W. and I had gone to Cambridge to hear Sol Trujillo and Henry Cisneros at the 8th Annual FDR Lecture. It was interesting, if too short (no pun intended). I would have liked to have asked some questions (around competition, culture, and business, all interlinked – and even cities), but there wasn’t time when the event ended. There was a reception at Adams House afterward, but W. didn’t want to go, so we had to skip it. Walked around Cambridge a bit, tried to go to Toscano (no seats available, not even at the bar – at 5:30p.m.!), and opted to drive home.

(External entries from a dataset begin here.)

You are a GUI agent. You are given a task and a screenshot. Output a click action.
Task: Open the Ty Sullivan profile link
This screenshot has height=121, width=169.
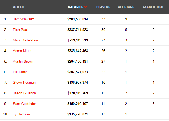click(21, 114)
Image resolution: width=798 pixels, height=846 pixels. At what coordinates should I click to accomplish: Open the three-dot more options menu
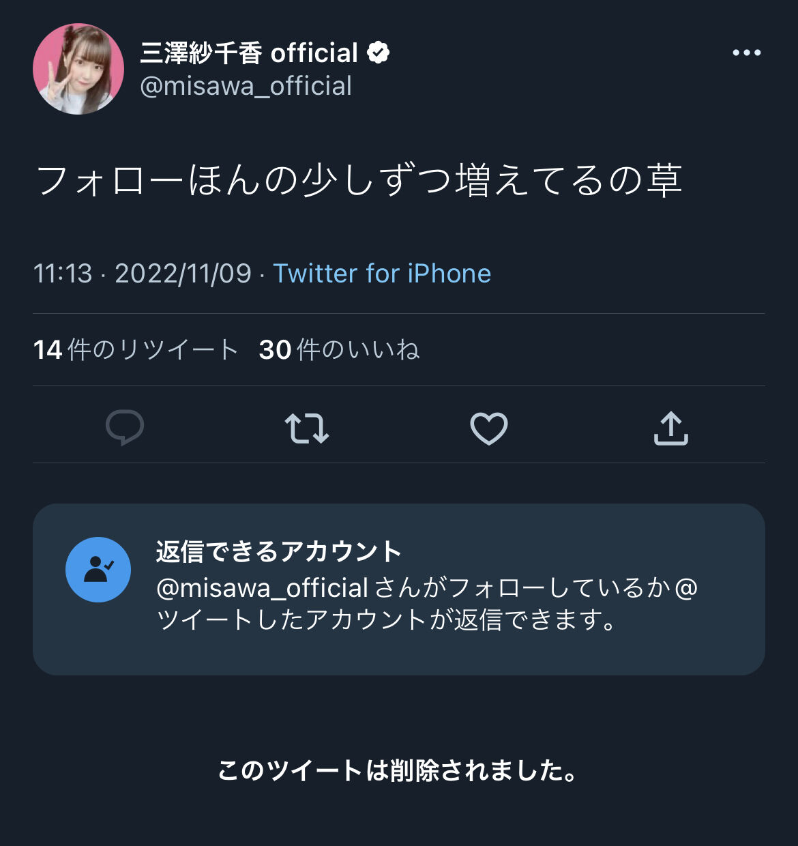(x=746, y=53)
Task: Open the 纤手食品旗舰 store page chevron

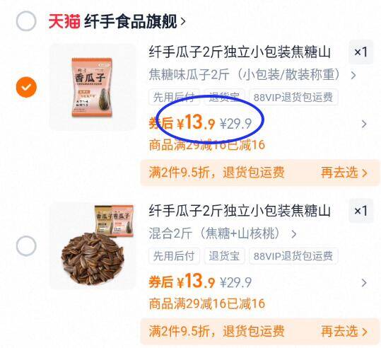Action: [183, 22]
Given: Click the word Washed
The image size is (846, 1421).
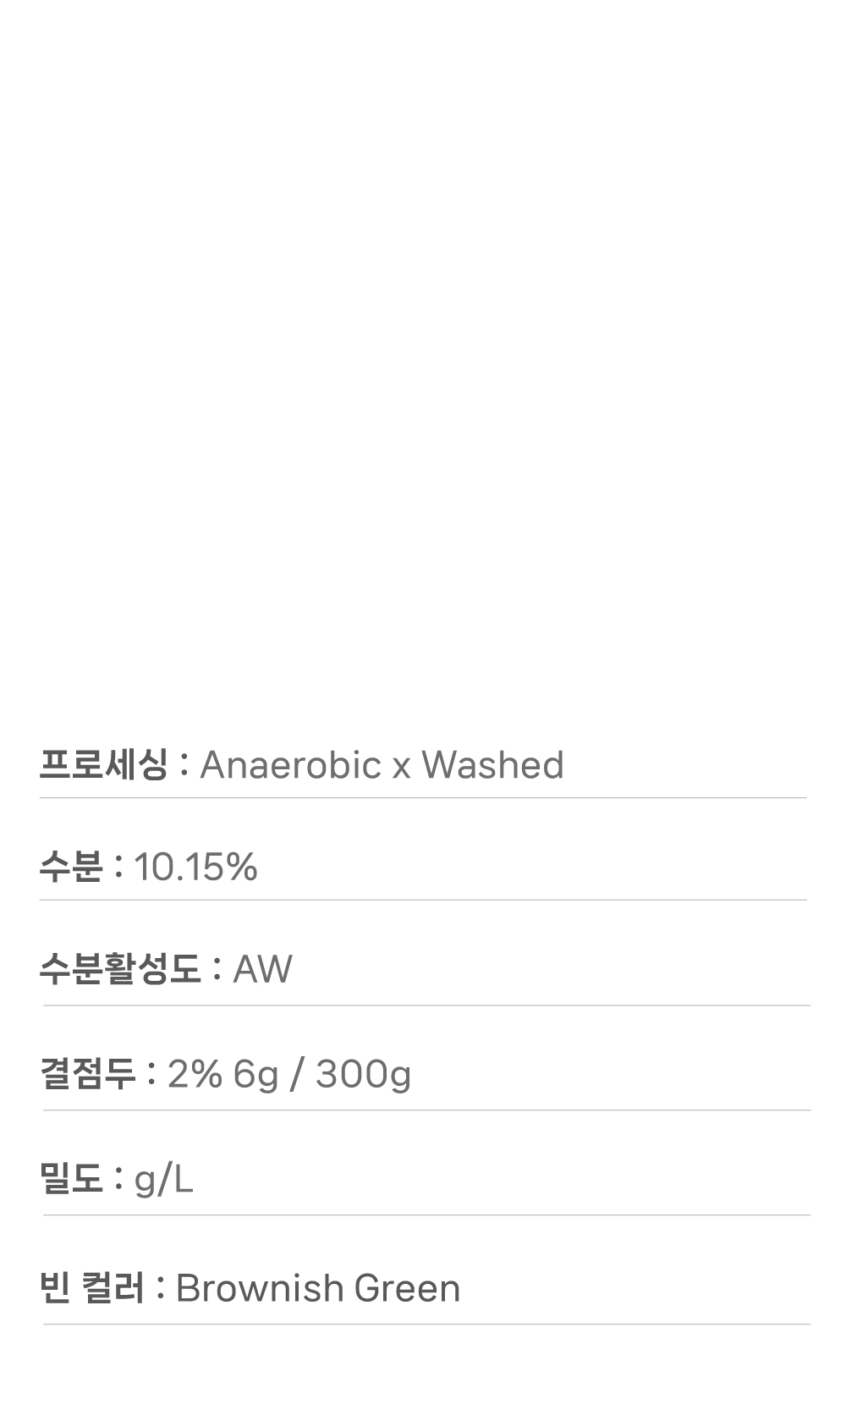Looking at the screenshot, I should 492,765.
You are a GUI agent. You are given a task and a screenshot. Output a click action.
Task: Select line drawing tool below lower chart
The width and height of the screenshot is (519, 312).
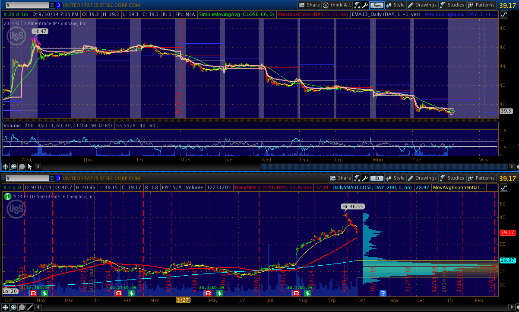coord(30,307)
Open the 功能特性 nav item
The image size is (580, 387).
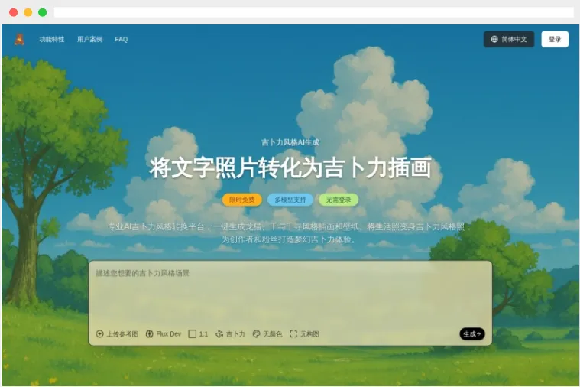coord(52,39)
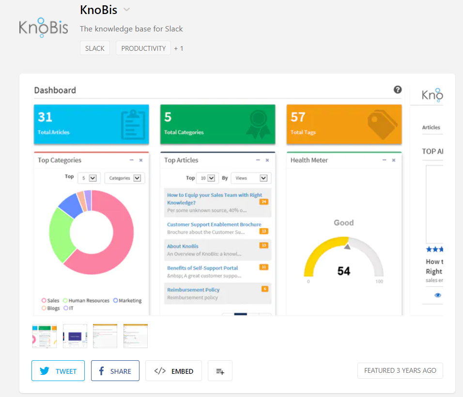This screenshot has width=463, height=397.
Task: Open the Categories dropdown in Top Categories
Action: click(x=124, y=178)
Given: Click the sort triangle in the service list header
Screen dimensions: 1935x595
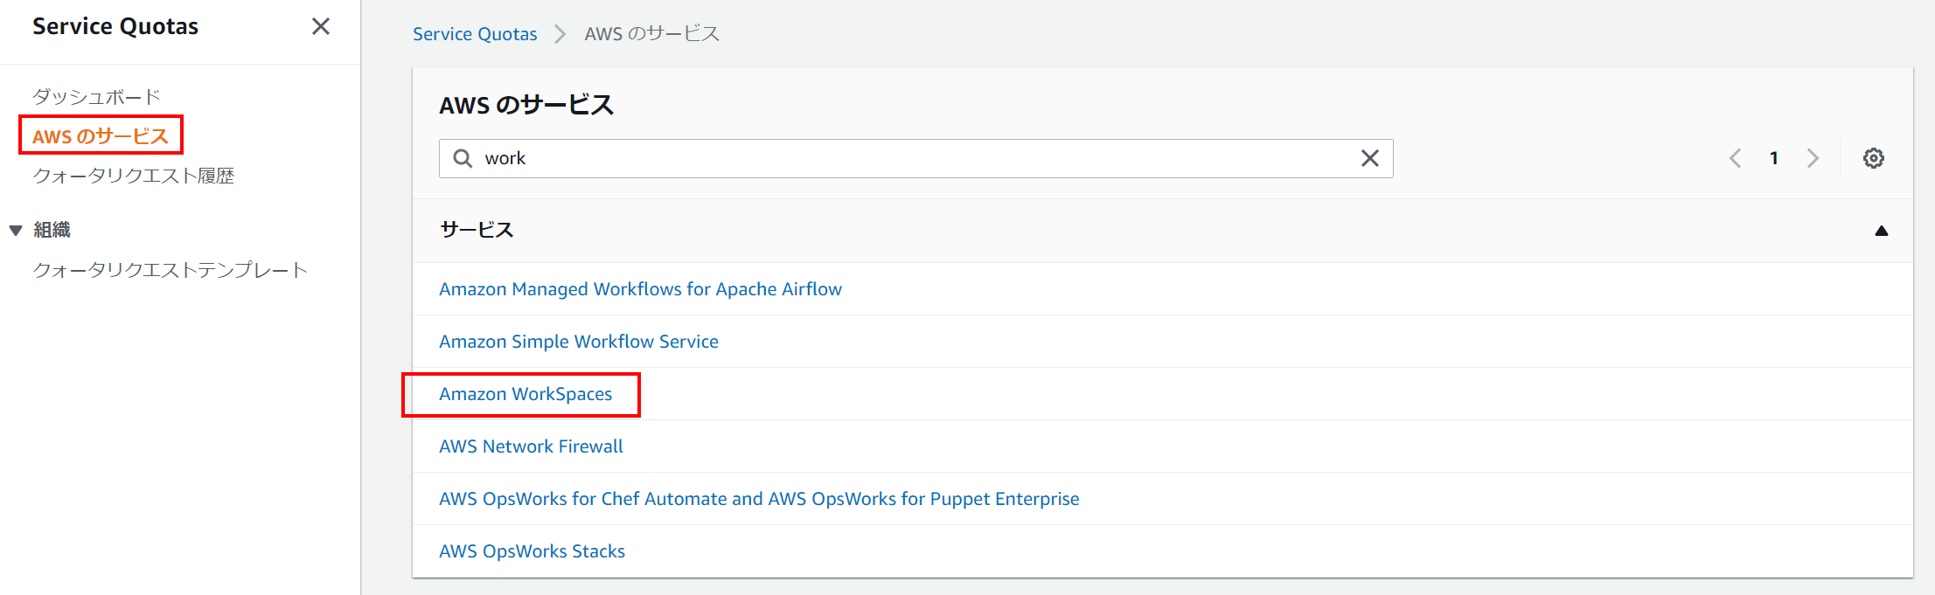Looking at the screenshot, I should click(1882, 230).
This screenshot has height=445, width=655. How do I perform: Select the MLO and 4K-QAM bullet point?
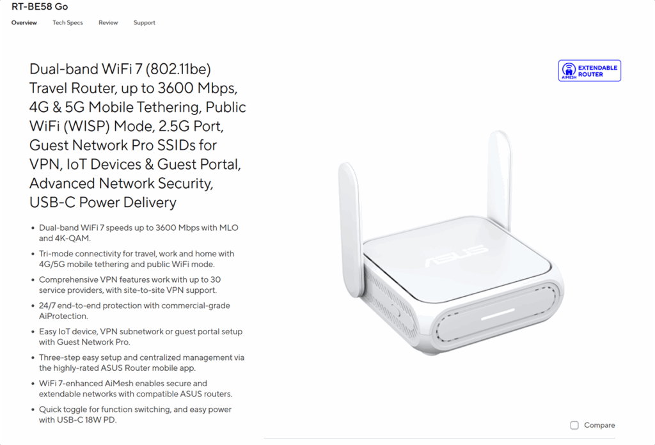(x=139, y=233)
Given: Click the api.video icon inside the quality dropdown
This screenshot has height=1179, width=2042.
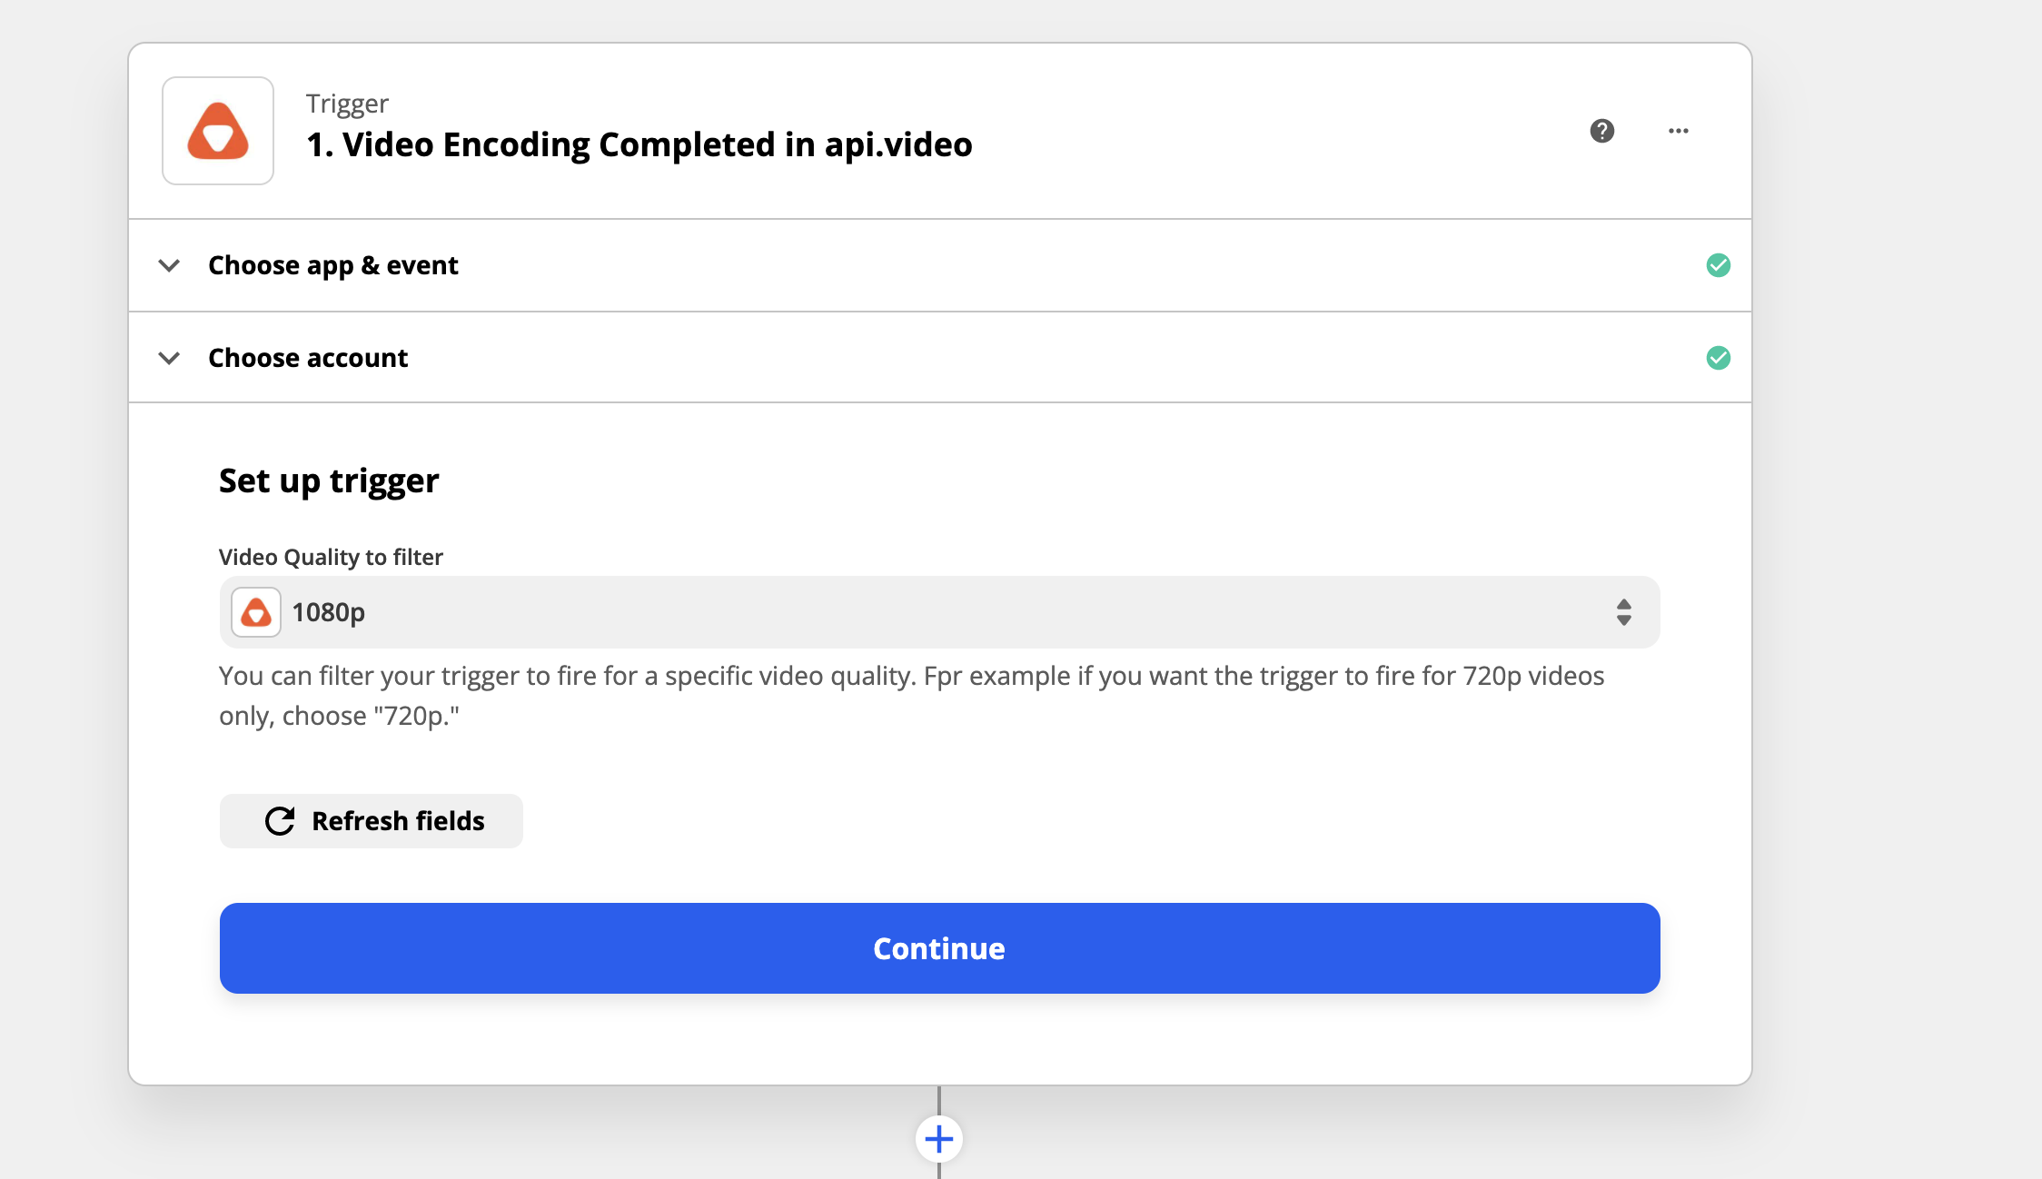Looking at the screenshot, I should 255,612.
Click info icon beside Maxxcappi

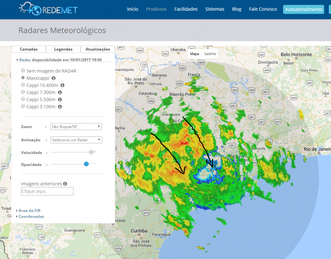(53, 78)
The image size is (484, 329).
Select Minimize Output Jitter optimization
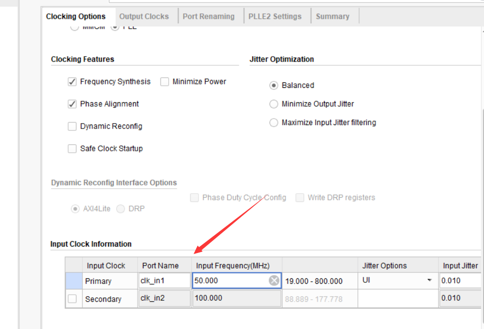tap(274, 104)
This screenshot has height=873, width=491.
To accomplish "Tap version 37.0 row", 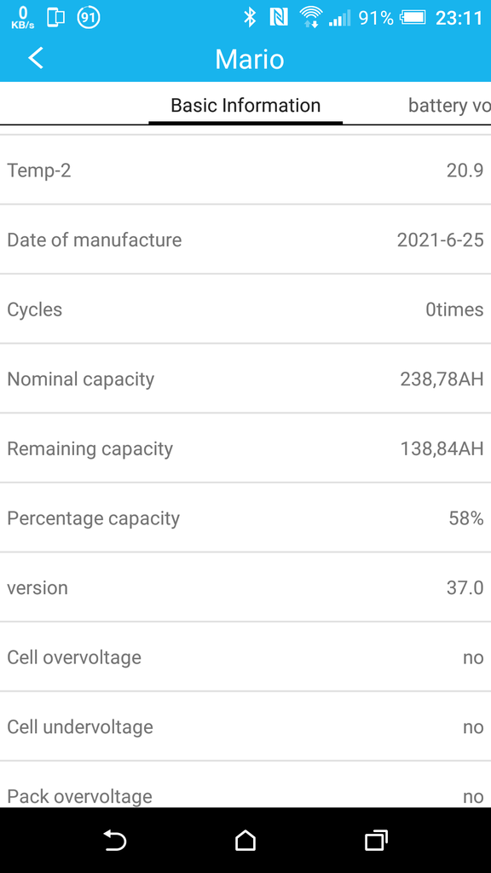I will [x=246, y=588].
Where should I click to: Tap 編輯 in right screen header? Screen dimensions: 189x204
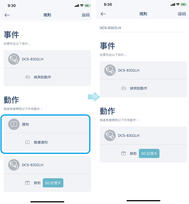[182, 14]
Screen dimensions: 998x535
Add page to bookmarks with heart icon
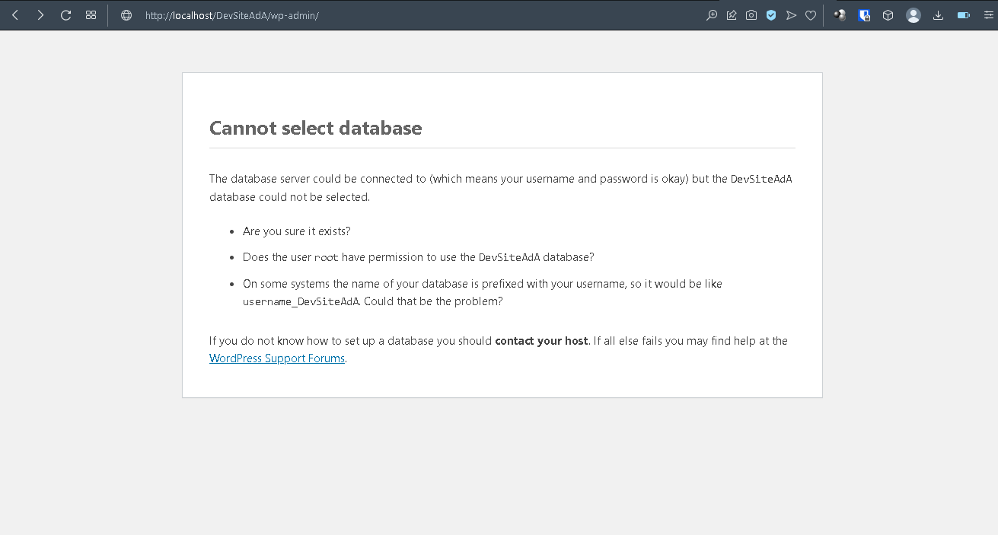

I wonder what prompted the Market Basket cashier’s question, really. Maybe it was something I was exuding, or signaling. W. suggested that I wouldn’t have gotten past all the other people wanting to ask Cisneros and Trujillo questions at the reception, so I should stop moping about him preventing me (us) from going in the first place. Forget about it, he said; and I said, (half-jokingly, half-assertively), “I’m a tall, statuesque blonde, I would have gotten through!” Of course Cisneros and Trujillo had spent the hour talking about Latino contributions to the US society and economy, and how currently they (Latinos) are our time’s “niggers” (Trujillo borrowing Dick Gregory‘s formulation). And then at Market Basket there’s the 5’2″ cashier, a Latina, asking about my privilege …my height…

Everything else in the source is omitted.